_About this task_
Please print all of the records that follow with nothing altered.
BEGIN Provided data
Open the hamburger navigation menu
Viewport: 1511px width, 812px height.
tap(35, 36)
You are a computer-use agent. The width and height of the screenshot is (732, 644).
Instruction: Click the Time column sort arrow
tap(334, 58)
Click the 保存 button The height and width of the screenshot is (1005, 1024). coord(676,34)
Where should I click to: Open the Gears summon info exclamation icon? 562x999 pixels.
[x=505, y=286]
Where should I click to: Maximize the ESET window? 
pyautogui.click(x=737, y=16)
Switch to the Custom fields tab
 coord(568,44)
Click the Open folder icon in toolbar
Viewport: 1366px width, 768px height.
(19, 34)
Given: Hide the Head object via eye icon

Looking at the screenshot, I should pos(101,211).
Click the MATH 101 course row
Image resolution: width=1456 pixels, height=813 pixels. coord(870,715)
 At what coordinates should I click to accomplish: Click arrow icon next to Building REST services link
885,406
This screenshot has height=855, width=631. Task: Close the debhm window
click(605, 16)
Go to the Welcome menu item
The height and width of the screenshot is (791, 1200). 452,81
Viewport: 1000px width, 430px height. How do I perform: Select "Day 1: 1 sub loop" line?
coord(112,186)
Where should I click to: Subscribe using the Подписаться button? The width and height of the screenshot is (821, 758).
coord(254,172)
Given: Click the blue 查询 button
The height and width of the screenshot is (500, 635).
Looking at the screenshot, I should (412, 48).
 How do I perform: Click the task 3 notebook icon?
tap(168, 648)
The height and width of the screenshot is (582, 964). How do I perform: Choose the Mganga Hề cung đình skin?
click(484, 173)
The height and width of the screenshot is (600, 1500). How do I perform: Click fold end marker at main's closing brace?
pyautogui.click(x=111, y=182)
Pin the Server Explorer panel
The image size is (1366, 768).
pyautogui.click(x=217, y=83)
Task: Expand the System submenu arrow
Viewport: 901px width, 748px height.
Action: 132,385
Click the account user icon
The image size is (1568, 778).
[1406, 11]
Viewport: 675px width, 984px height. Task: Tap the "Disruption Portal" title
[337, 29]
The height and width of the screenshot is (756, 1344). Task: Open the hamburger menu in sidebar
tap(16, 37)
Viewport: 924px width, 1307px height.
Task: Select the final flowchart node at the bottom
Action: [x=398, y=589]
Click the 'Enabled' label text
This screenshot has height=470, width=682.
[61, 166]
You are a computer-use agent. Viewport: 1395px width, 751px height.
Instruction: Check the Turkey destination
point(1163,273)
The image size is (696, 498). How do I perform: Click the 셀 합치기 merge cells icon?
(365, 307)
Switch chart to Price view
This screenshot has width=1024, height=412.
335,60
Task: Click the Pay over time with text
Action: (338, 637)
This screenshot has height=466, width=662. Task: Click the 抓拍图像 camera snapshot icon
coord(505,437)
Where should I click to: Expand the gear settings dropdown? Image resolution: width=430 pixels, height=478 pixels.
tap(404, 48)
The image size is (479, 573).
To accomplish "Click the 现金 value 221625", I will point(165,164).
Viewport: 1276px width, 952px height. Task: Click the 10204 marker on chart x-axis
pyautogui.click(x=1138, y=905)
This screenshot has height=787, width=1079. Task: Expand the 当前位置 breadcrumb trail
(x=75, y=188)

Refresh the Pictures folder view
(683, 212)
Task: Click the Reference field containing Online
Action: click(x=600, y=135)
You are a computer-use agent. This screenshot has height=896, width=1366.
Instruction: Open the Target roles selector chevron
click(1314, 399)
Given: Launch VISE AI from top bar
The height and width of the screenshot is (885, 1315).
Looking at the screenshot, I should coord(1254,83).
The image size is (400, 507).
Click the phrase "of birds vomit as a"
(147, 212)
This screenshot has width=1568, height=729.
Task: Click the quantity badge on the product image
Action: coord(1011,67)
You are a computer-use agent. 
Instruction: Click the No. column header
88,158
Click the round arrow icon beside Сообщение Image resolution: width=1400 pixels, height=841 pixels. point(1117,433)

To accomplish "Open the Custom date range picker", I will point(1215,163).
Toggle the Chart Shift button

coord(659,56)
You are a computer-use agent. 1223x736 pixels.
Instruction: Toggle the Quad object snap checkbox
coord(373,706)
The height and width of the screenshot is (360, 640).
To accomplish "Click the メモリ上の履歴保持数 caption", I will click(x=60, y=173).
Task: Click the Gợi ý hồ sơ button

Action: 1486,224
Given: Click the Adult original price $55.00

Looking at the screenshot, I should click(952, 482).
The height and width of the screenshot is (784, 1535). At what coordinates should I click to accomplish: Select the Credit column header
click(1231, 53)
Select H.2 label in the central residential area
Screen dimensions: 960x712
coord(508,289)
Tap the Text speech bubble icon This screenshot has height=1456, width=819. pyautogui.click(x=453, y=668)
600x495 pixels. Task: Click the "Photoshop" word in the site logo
END Provided data
_Output below_
Open the hamburger navigation menu
Viewport: 1511px width, 812px height.
tap(35, 36)
You are a computer-use agent. The width and height of the screenshot is (732, 644).
Instruction: Click the Time column sort arrow
tap(334, 58)
Click the 保存 button The height and width of the screenshot is (1005, 1024). coord(676,34)
Where should I click to: Open the Gears summon info exclamation icon? 562x999 pixels.
[x=505, y=286]
Where should I click to: Maximize the ESET window? 
pyautogui.click(x=737, y=16)
Switch to the Custom fields tab
 coord(568,44)
Click the Open folder icon in toolbar
Viewport: 1366px width, 768px height.
(19, 34)
Given: Hide the Head object via eye icon

Looking at the screenshot, I should pos(101,211).
Click the MATH 101 course row
Image resolution: width=1456 pixels, height=813 pixels. coord(870,715)
 At what coordinates should I click to accomplish: Click arrow icon next to Building REST services link
885,406
This screenshot has height=855, width=631. Task: Close the debhm window
click(605, 16)
Go to the Welcome menu item
The height and width of the screenshot is (791, 1200). 452,81
Viewport: 1000px width, 430px height. How do I perform: Select "Day 1: 1 sub loop" line?
coord(112,186)
Where should I click to: Subscribe using the Подписаться button? The width and height of the screenshot is (821, 758).
coord(254,172)
Given: Click the blue 查询 button
The height and width of the screenshot is (500, 635).
Looking at the screenshot, I should (412, 48).
 How do I perform: Click the task 3 notebook icon?
tap(168, 648)
The height and width of the screenshot is (582, 964). How do I perform: Choose the Mganga Hề cung đình skin?
click(484, 173)
The height and width of the screenshot is (600, 1500). How do I perform: Click fold end marker at main's closing brace?
pyautogui.click(x=111, y=182)
Pin the Server Explorer panel
The image size is (1366, 768).
pyautogui.click(x=217, y=83)
Task: Expand the System submenu arrow
Viewport: 901px width, 748px height.
Action: 132,385
Click the account user icon
The image size is (1568, 778).
[1406, 11]
Viewport: 675px width, 984px height. Task: Tap the "Disruption Portal" title
[337, 29]
The height and width of the screenshot is (756, 1344). Task: Open the hamburger menu in sidebar
tap(16, 37)
Viewport: 924px width, 1307px height.
Task: Select the final flowchart node at the bottom
Action: [x=398, y=589]
Click the 'Enabled' label text
This screenshot has height=470, width=682.
[61, 166]
You are a computer-use agent. Viewport: 1395px width, 751px height.
Instruction: Check the Turkey destination
point(1163,273)
The image size is (696, 498). How do I perform: Click the 셀 합치기 merge cells icon?
(365, 307)
Switch chart to Price view
This screenshot has width=1024, height=412.
335,60
Task: Click the Pay over time with text
Action: (338, 637)
This screenshot has height=466, width=662. Task: Click the 抓拍图像 camera snapshot icon
coord(505,437)
Where should I click to: Expand the gear settings dropdown? Image resolution: width=430 pixels, height=478 pixels.
tap(404, 48)
The image size is (479, 573).
To accomplish "Click the 现金 value 221625", I will point(165,164).
Viewport: 1276px width, 952px height. Task: Click the 10204 marker on chart x-axis
pyautogui.click(x=1138, y=905)
This screenshot has height=787, width=1079. Task: Expand the 当前位置 breadcrumb trail
(x=75, y=188)

Refresh the Pictures folder view
(683, 212)
Task: Click the Reference field containing Online
Action: click(x=600, y=135)
You are a computer-use agent. This screenshot has height=896, width=1366.
Instruction: Open the Target roles selector chevron
click(1314, 399)
Given: Launch VISE AI from top bar
The height and width of the screenshot is (885, 1315).
Looking at the screenshot, I should coord(1254,83).
The image size is (400, 507).
Click the phrase "of birds vomit as a"
(147, 212)
This screenshot has width=1568, height=729.
Task: Click the quantity badge on the product image
Action: coord(1011,67)
You are a computer-use agent. 
Instruction: Click the No. column header
88,158
Click the round arrow icon beside Сообщение Image resolution: width=1400 pixels, height=841 pixels. point(1117,433)

To accomplish "Open the Custom date range picker", I will point(1215,163).
Toggle the Chart Shift button

coord(659,56)
You are a computer-use agent. 1223x736 pixels.
Instruction: Toggle the Quad object snap checkbox
coord(373,706)
The height and width of the screenshot is (360, 640).
To accomplish "Click the メモリ上の履歴保持数 caption", I will click(x=60, y=173).
Task: Click the Gợi ý hồ sơ button

Action: 1486,224
Given: Click the Adult original price $55.00

Looking at the screenshot, I should click(952, 482).
The height and width of the screenshot is (784, 1535). At what coordinates should I click to accomplish: Select the Credit column header
click(1231, 53)
Select H.2 label in the central residential area
Screen dimensions: 960x712
coord(508,289)
Tap the Text speech bubble icon This screenshot has height=1456, width=819. pyautogui.click(x=453, y=668)
600x495 pixels. Task: Click the "Photoshop" word in the site logo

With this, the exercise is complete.